The Double Gun & Single Shot Journal: 1989–2022 | Shooting Sportsman Magazine

In the late 1980s Daniel Philip Côté was a self-employed painter of 21 years, managing a recession-beleaguered artist co-op in northern Michigan. He had a wife, Joanna, and two children but little money. At that time, by his own admission, Daniel possessed only scant knowledge of double guns, and his publishing experience amounted to nil other than some printing of lithographs of his work to assist his income.
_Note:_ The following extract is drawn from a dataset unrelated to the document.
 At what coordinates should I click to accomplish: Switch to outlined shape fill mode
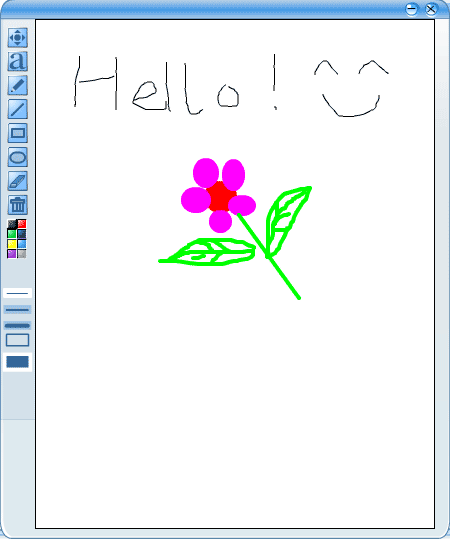[x=18, y=340]
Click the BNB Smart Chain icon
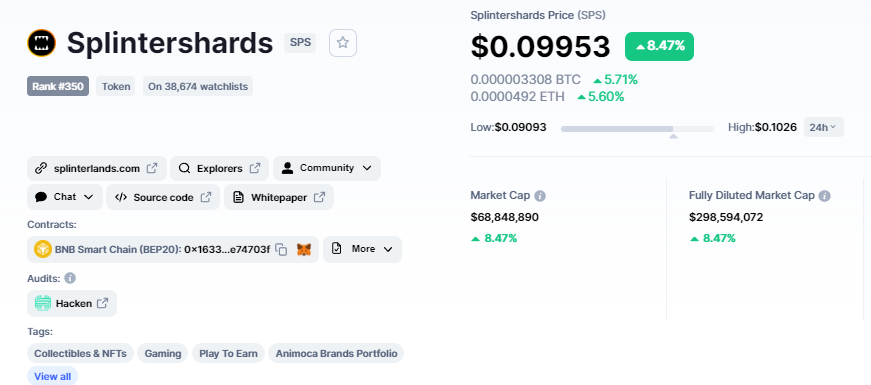The width and height of the screenshot is (871, 385). [43, 249]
In the expensive, often-cutthroat world of magazine publishing, this was a recipe for failure.

But Daniel nursed a vision, and from it grew arguably the world’s most iconic publication devoted solely (and initially) to fine double guns: The Double Gun Journal, which launched late in the winter of 1989 and was published quarterly until this past spring, when its subscribers (this writer included) received a sad note in the mail from Daniel and Joanna stating that the Spring 2022 issue would be the last. According to the note, subscriptions and advertising revenues had been brought low by soaring paper, production and shipping costs and by a general decline in interest in classic firearms and traditional shooting sports.

Like fine guns and rifles, The Double Gun Journal—after 2004 titled The Double Gun & Single Shot Journal—was never intended as a flimsy throwaway. It was a journal for good reason: Printed in full color on best-quality paper, it was perfect-bound with a cover always stamped in gold foil with Daniel’s art designs on thick, brown, leatherlike stock. All page layouts and many adverts, too, were designed by Daniel, and the Journal always exuded old-fashioned “craft,” just like the subjects covered so expertly and often encyclopedically in its pages.
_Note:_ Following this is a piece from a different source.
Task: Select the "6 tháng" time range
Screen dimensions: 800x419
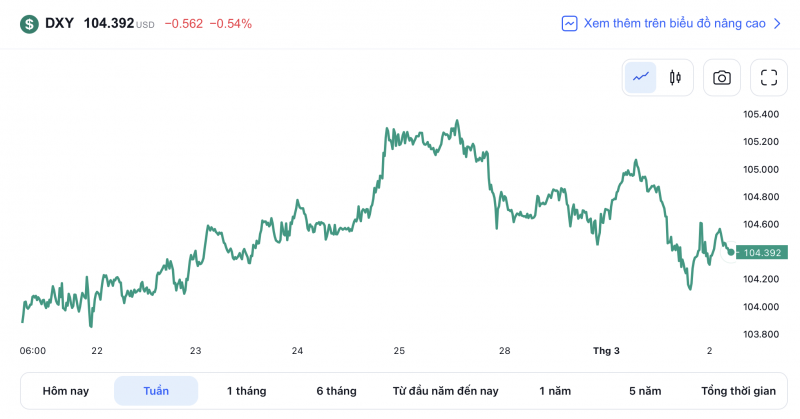Action: [336, 391]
Daniel hatched his idea after taking his 12-year-old son to a sportsmen’s show at a local VFW hall. “It was the first such show I’d attended,” Daniel said. “I noticed certain displays were gathering much more attention than others by what appeared to be more astute and affluent men. What was creating such interest was that those tables were graced with beautifully engraved double guns.”

Daniel had grown up shooting shotguns, but only pumps. “In the 1950s,” he said, “pumpguns were the thing, so I didn’t have the opportunity to experience fine doubles and to associate the art, craftsmanship and mechanical genius those guns exuded. Right then I realized that there was a special interest that had not been fully addressed.”

Daniel raised funds by placing adverts in The Gun List. “I had to sell my idea to ‘pre-subscribers’ before I had a product,” he said. He called and recruited contributors, bartering his art for work. Michael McIntosh and Bill Headrick became his first writer and photographer, respectively, and then the talented Steve Bodio. Early production was literally home-cooked: “Joanna, my younger son, Josh, and I hand-laminated that first cover on our kitchen table with a paint brush, labeling glue and a dinner tray weighted with a 25-pound barbell plate.”

The Premiere issue debuted with a press run of 4,000, and the Journal’s popularity surged after becoming available on the newsstand—eventually attaining a peak paid circulation of 12,000 in 2001.

Daniel and Joanna are now in their 70s, and while their quarterly journal is done, their work is not. They will continue selling back issues and affiliated products and perhaps publish new books on fine guns, and next year they plan to release Volume 3 of The Double Gun Journal Index & Reader, a hardbound index and compilation of new articles by their stable of writers. For more information, email dgjournal@voyager.net.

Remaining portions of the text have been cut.